### PROBLEM DETAILS
Convert the material from the line containing "Click the help" through the end, both included, into a Markdown table with the columns Row and Line, skipping blank lines. Leave the pictures out.

Collected data
-- -- --

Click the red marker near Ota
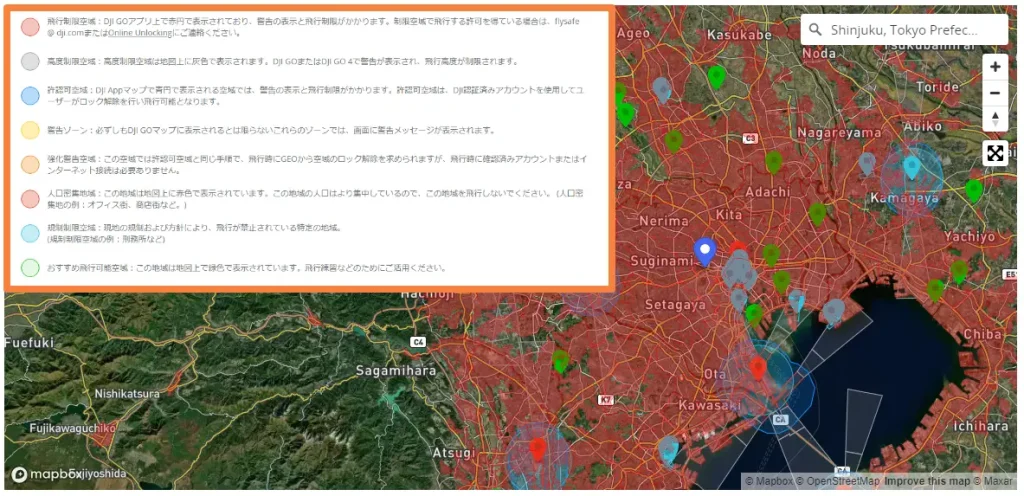 [x=758, y=367]
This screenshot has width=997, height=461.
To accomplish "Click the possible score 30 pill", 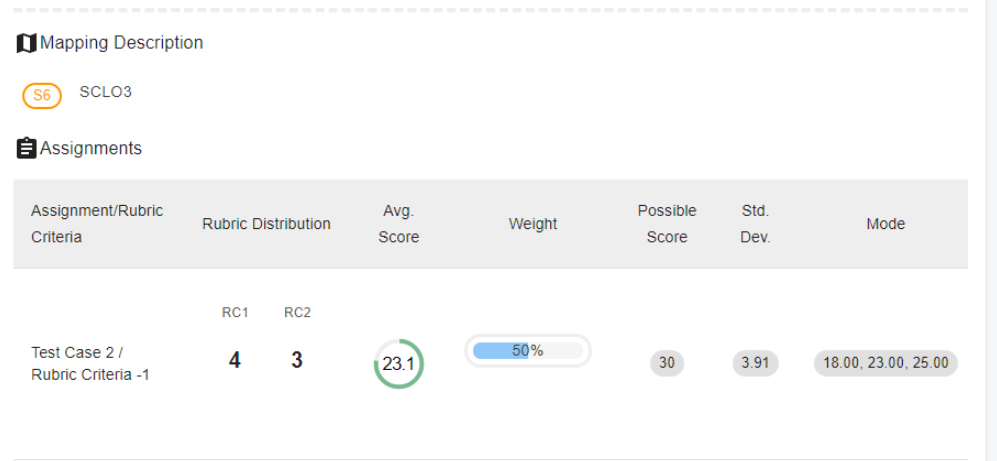I will coord(667,364).
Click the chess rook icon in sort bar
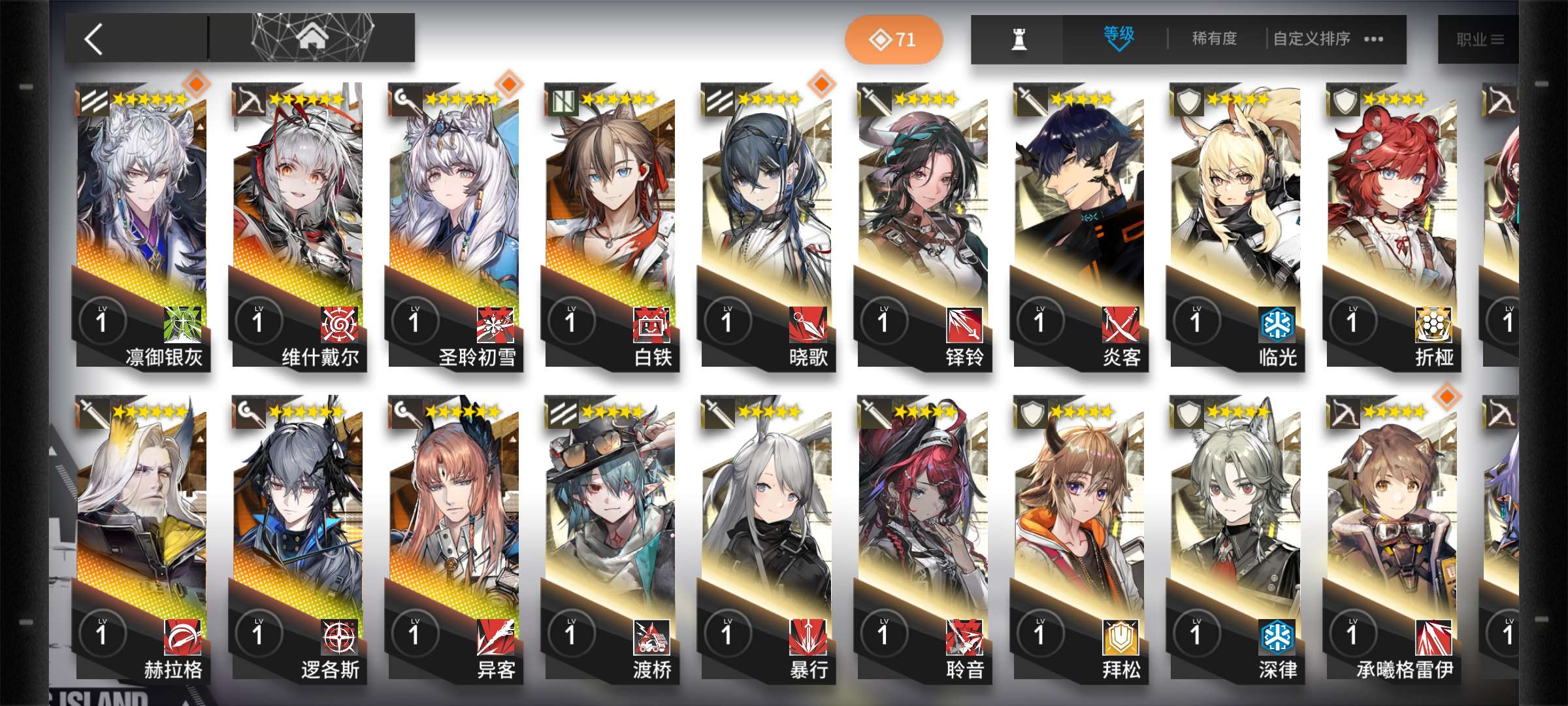 click(x=1019, y=39)
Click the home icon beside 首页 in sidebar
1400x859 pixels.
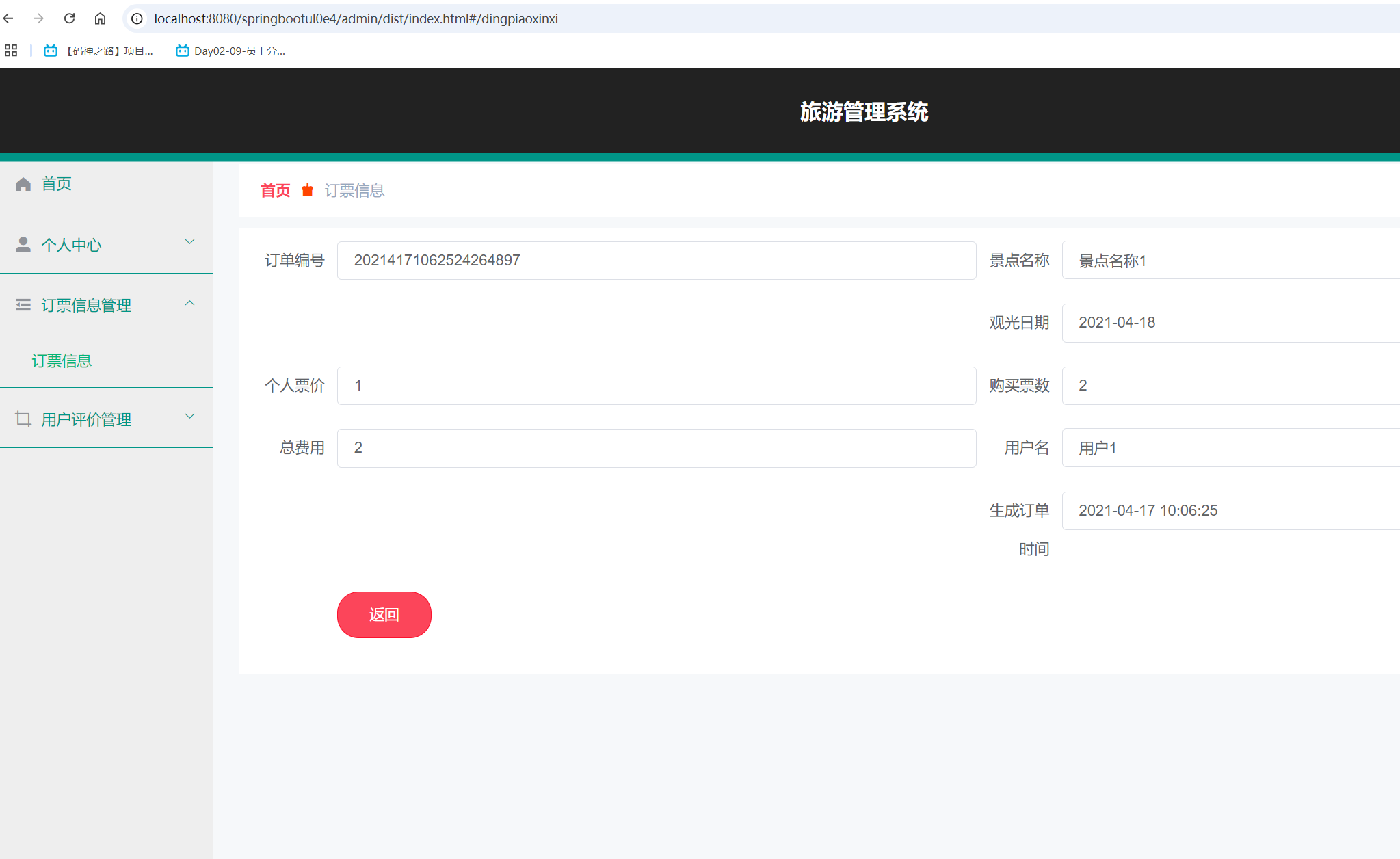pyautogui.click(x=23, y=183)
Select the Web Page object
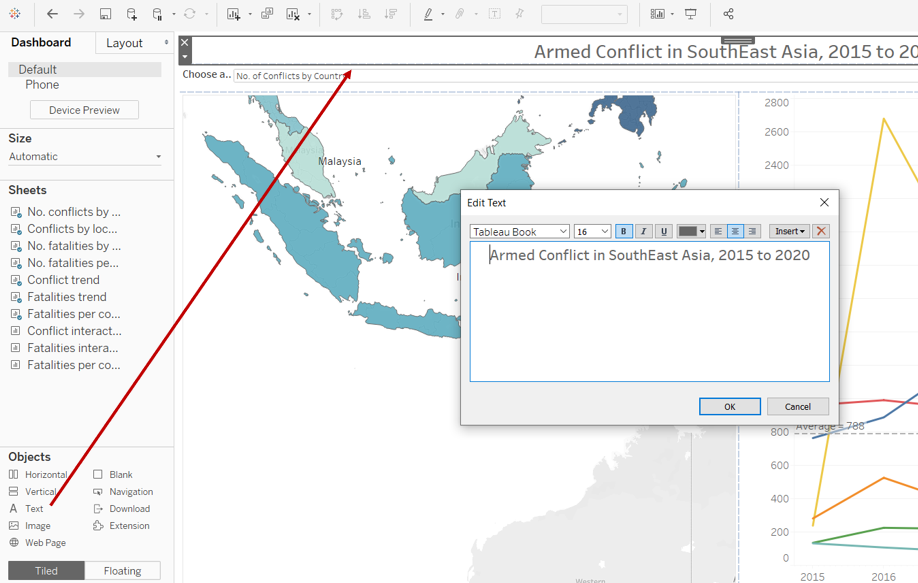 coord(45,543)
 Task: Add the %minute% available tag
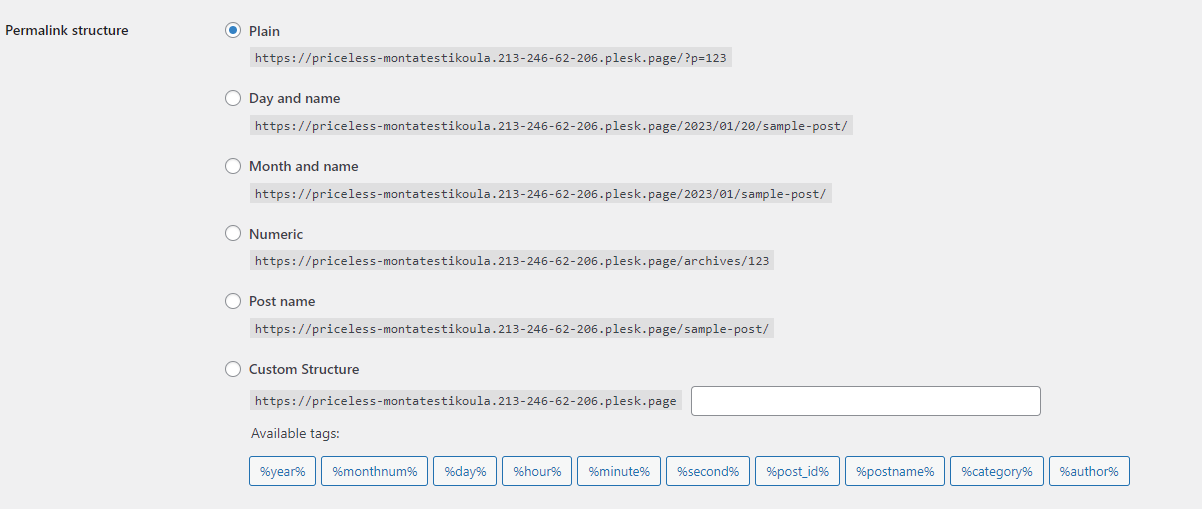pyautogui.click(x=619, y=471)
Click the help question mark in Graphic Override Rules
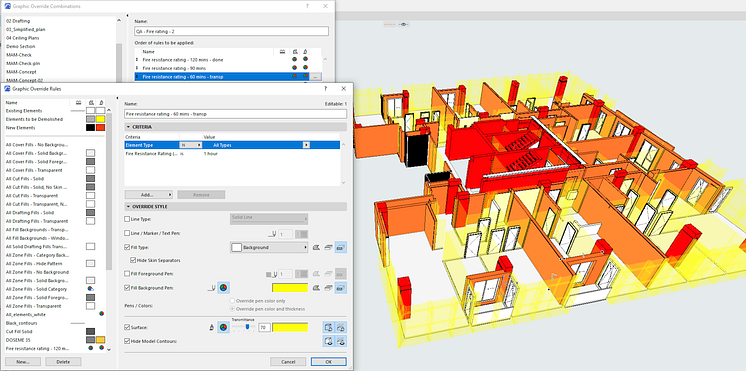The width and height of the screenshot is (746, 371). (325, 88)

-- -- --

### SOLUTION BELOW
| Row | Line |
|---|---|
| 1 | Click the help question mark in Graphic Override Rules |
| 2 | The width and height of the screenshot is (746, 371). (325, 88) |